MONDO’s packaging is as handsome as the music blasted onto it. The vinyl is heavy and blood-red, the gate-fold cover is sturdy and the design by Jay Shaw and Rob Jones mimics the textbook illustrations that make up the opening credits of the film, with side one and side two listed as “ex.1” and “ex 2.” Randy Ortiz’s art is splendid too, with twin fetuses in a womb, choked by their own umbilical cords and the medieval gyno instruments that figure heavily into the film, sketched on the back cover and interior. Royal S. Brown supplies a brief but well-penned essay inside as well.

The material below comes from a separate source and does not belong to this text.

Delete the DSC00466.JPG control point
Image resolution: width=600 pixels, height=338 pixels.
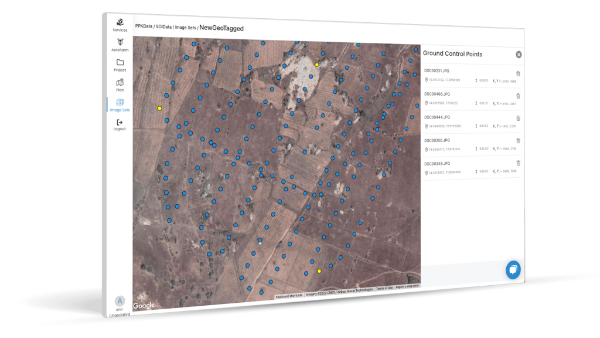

NAKED LUNCH is another masterful score by Shore but unlike anything he’d ever done before. In fact, it’s unlike any other film score I’ve ever heard. Which makes sense, considering LUNCH is unlike any movie ever made. Many had cited that beat legend William S. Burroughs’ hallucinatory novel was unfilmable, something that just made DC want to make it more. And make it he did, using the text as an impression and weaving in elements of other Burroughs works as well as tragic moments from the writer’s heroin-ravaged life.To bring the surreal, perverse and berserkly comical story to life, Shore called on saxophone legend Ornette Coleman, the creator of what he called “free jazz”, music that seems scattered on the surface but is actually intensely detailed and designed aural art. Writing the blueprint of the score and recording some of it with the London Philharmonic Orchestra, Coleman was brought in to add some much needed freak value. Coleman’s multi-instrumental sound is sexy and alien, speaking of drugs and fevered states of mind, after hours, in a dreamscape version of downtown decay. Shore’s sounds are non-melodic but lush and dark, the perfect blanket to hold Coleman’s wilder contributions. Atypical for Coleman, he even contributes a cover version of a jazz standard to the score, in the form of a roughed up version of Thelonious Monk’s “Misterioso”.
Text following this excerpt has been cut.